Но в оперу... Оставшись одна в спальне кузины, Лавиния перебрала весь ее гардероб и остановила свой выбор на розовом атласном туалете. Это было очень красивое платье, и Лавиния знала — ей оно будет как раз впору. Как бы кузина Мэрион себя ни баловала, ей не удавалось пополнеть. При тонкой талии она была плоской как доска. На Лавинии лиф будет сидеть гораздо лучше. А цвет для нее так просто идеальный. Вообще-то дело было здесь не столько в желании отомстить кузине Мэрион, сколько в том, что под влиянием колдовских чар древнего города ею овладело какое-то безумие. Ее одежда должна соответствовать окружающей красоте!

Но раз уж она решила надеть платье, почему бы не воспользоваться и драгоценностями?

После секундного размышления Лавиния решила не снимать свой собственный скромный жемчуг, но, отыскав ключ от шкатулки с драгоценностями кузины Мэрион, извлекла оттуда обворожительные бриллиантовые серьги — длинные изящные подвески, прикрепленные к крошечным дужкам, — и с величайшим удовольствием их надела. Они замечательно оттеняли красоту ее зачесанных вверх белокурых волос, пылающие щеки и мерцающе-розовый цвет платья. Она решила, что так чудесно еще никогда не выглядела.

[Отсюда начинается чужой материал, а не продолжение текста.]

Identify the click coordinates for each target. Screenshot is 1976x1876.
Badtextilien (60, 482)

Глупо, конечно, придавать такое значение платью, да к тому же еще взятому взаймы, но ощущение у нее было такое, словно она вновь воскресла. Лавиния весело кликнула Джианетту и расхохоталась, увидев пораженное лицо девушки.

— Но, синьорина, пардон, миледи, — Джианетта вытянула вперед смуглый палец, — это же платье синьоры!

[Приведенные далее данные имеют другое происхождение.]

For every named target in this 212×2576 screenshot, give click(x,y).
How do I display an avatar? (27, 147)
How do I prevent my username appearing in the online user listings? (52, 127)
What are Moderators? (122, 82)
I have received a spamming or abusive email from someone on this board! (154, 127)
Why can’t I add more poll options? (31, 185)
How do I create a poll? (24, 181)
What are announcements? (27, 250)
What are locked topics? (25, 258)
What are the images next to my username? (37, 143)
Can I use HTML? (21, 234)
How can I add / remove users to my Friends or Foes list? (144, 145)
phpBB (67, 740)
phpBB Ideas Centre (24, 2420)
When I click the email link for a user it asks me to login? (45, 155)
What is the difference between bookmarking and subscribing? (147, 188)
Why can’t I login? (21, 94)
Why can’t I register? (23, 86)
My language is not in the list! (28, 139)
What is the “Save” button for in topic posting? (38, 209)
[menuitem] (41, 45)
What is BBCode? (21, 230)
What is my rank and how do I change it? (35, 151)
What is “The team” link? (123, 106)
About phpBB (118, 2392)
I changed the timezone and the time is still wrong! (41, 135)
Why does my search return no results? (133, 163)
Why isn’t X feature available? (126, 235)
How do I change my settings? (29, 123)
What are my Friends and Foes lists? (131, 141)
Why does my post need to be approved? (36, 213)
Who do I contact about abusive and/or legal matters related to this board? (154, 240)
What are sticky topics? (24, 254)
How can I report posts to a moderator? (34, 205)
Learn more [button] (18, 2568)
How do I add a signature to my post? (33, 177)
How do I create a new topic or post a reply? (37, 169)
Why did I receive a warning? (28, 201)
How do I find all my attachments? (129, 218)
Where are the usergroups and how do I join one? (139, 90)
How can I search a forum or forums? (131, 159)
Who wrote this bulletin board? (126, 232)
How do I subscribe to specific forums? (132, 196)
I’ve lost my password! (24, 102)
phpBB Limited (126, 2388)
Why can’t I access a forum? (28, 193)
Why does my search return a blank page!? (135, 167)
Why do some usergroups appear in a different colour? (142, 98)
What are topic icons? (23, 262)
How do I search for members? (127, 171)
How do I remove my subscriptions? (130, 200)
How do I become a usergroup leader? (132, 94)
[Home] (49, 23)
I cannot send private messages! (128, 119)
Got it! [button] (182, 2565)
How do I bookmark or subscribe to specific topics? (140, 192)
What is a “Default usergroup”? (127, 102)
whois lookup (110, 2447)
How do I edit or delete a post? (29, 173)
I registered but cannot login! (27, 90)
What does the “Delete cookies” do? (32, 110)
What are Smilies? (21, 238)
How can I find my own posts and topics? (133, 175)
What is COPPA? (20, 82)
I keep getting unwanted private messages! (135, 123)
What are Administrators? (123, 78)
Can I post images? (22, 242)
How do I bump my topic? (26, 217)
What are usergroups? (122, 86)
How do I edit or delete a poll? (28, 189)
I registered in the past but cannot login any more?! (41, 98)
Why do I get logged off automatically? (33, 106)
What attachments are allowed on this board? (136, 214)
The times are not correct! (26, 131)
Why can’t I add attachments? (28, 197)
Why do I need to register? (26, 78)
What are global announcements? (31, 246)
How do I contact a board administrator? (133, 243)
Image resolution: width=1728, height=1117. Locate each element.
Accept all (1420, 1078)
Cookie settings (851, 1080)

Лавиния тряхнула пышными юбками:

— Ну не чудесно ли это выглядит, Джианетта? Разве не чудесно я выгляжу?

Девушка восхищенно всплеснула руками:

— Ах, molto bella, molto bella [2]!

Лавиния знала, что мужчина в соседней ложе обратил внимание на ее туалет. Он и смотрел на нее так долго именно потому, что платье подчеркивало ее красоту. Она ничуть не жалела о своем дерзком поступке, хотя долгий взгляд незнакомца в театре не имел никакого значения — разве что поднял на мгновение ее дух.